How many of the lines below hold the word "computer"? Answer only with the number.

========

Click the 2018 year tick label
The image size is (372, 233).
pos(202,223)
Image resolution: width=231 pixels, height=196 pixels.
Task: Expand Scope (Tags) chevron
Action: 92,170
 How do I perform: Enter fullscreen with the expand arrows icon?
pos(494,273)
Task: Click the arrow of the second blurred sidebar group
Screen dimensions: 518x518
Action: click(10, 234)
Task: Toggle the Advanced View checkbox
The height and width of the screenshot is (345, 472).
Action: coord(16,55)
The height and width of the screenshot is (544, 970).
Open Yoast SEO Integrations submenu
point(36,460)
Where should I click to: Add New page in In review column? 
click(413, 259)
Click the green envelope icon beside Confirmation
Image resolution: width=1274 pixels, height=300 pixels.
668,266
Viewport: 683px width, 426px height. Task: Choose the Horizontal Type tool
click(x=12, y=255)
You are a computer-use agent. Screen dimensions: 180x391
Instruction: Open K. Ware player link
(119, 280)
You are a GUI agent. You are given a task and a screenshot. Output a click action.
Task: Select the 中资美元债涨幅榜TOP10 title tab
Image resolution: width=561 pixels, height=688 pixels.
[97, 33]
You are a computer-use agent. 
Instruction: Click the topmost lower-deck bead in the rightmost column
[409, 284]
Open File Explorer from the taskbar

========

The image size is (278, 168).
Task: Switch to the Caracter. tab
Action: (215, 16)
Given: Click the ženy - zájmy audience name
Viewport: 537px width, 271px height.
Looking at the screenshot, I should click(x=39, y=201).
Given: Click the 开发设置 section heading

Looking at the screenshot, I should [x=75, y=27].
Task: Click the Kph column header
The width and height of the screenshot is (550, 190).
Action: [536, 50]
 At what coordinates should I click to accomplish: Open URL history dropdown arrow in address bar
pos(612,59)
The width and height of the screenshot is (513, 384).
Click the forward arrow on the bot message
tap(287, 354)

========

» Output: 2